Submitted to: Plant Cell Tissue and Organ Culture
Publication Type: Peer Reviewed Journal
Publication Acceptance Date: 2/10/1997
Publication Date: N/A
Interpretive Summary: Leafy spurge is a serious weed problem in the pastures, rangelands and forests of the U.S. Great Plains that reduces the quality of feed for livestock and reduces land values. Chemical herbicides used to control leafy spurge are often ineffective, expensive, and may harm native plants. This has led to interest in biological control methods to manage leafy spurge using insects and disease agents. We previously selected bacteria that inhibit seedling growth of leafy spurge. We examined the intimate relationship of the bacteria with artificially grown leafy spurge cells (tissue culture) to gain more information on how the bacteria actually harm the plant. We found that our selected bacteria could cement or paste themselves directly to plant cells. In some cases, bacteria could nestle between cells and remain there, apparently feeding off nutrients leaked from the cells. The bacteria also produced toxic compounds that were absorbed by cells causing deformed cells and ultimately inhibiting growth of the tissue culture. Our results show that bacteria with potential for controlling leafy spurge can establish "factories" on plant cells that produce natural chemicals toxic to weed growth. Widespread use of these agents may aid in managing weed problems and in reducing our reliance on chemical herbicides.

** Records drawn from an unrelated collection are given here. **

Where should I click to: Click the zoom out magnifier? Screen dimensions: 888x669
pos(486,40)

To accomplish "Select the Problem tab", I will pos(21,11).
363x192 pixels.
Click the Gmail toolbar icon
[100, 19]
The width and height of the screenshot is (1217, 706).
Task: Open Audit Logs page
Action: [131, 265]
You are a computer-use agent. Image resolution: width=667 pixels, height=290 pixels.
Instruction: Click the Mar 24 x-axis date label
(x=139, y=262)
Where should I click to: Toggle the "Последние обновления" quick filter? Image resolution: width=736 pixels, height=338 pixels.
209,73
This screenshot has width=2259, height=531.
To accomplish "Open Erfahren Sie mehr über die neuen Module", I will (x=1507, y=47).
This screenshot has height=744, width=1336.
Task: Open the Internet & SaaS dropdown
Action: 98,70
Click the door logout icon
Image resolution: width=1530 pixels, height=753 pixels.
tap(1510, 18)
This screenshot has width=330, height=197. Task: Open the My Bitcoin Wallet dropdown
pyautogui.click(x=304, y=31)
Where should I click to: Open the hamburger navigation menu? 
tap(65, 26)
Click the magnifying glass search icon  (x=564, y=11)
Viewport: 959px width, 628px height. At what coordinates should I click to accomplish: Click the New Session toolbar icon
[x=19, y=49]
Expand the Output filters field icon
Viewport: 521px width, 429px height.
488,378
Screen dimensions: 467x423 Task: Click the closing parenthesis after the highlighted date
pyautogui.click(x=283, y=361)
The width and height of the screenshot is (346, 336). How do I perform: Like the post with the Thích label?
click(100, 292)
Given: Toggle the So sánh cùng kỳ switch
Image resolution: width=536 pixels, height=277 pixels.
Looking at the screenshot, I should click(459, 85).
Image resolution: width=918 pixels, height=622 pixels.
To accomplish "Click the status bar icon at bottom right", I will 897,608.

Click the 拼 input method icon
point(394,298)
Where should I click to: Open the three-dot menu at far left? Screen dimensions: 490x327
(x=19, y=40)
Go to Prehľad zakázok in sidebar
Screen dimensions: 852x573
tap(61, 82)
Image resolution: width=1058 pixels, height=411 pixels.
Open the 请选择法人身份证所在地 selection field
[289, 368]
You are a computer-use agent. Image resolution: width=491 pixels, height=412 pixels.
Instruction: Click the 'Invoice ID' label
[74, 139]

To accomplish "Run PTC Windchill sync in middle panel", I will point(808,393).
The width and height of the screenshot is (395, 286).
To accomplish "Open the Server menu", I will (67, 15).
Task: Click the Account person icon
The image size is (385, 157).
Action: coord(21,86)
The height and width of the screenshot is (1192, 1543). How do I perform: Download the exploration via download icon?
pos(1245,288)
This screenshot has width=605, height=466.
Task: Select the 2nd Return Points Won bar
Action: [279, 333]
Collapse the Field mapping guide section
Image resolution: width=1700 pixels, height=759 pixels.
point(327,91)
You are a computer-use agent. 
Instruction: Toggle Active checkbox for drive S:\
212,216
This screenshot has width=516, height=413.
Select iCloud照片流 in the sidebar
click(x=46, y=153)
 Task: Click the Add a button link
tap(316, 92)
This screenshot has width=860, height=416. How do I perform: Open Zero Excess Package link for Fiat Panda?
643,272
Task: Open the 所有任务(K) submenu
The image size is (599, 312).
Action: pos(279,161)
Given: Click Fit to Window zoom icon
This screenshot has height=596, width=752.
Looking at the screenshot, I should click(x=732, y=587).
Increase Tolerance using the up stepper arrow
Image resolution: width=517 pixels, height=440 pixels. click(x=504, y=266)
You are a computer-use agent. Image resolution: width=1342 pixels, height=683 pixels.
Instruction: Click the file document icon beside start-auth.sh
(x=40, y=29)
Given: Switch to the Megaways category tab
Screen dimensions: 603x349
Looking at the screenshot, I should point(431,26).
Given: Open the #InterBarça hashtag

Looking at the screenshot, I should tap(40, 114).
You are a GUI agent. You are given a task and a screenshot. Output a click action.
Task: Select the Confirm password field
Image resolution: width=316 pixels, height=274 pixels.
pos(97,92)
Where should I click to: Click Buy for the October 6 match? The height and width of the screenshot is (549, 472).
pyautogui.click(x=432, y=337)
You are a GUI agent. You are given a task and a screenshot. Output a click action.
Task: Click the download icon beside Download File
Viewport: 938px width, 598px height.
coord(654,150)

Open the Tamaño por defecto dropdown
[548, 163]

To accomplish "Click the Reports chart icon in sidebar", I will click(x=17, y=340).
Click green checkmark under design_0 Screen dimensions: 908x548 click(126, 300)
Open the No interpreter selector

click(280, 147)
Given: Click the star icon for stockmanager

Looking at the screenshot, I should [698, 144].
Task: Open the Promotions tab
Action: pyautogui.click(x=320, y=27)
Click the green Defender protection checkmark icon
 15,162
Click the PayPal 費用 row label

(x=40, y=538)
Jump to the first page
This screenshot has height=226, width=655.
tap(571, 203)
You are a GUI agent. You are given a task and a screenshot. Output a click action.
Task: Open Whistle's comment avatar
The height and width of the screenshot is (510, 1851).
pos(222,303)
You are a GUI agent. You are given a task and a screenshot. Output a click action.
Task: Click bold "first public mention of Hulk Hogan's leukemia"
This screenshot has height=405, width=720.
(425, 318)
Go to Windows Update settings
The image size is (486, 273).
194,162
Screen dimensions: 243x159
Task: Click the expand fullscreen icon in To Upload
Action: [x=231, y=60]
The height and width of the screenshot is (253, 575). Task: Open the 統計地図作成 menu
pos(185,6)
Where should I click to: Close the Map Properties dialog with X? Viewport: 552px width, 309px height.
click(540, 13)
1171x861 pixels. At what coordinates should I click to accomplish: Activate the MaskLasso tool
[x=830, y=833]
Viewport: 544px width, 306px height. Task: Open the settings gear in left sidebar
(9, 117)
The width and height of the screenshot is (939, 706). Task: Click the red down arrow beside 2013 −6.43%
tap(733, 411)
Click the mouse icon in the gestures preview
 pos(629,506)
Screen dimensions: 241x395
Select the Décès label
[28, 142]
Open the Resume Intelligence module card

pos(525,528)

Technical Abstract: The interaction of two rhizobacterial isolates, Pseudomonas fluorescens isolate LS102 and Flavobacterium balustinum isolate LS105, with leafy spurge cells at the cellular level was studied using scanning and electron microscopy. Leafy spurge callus tissue inoculated with either isolate showed considerable changes compared to non-inoculated tissue. The attachment of rhizobacteria to cell surfaces was associated with the elaboration of fibrillar material which may anchor bacteria to surfaces and contribute to mediation of the phytotoxic effect caused by rhizobacteria. At the ultracellular level, inoculated callus tissue showed numerous cell alterations including vesiculation and convolution of the plasmalemma, cell wall degradation, and disorganization of the cytoplasm, similar to those detected in the whole plant. It is concluded that callus tissue provides an excellent working model to investigate the mode and/or mechanism of action of potential biocontrol agents on their host plants.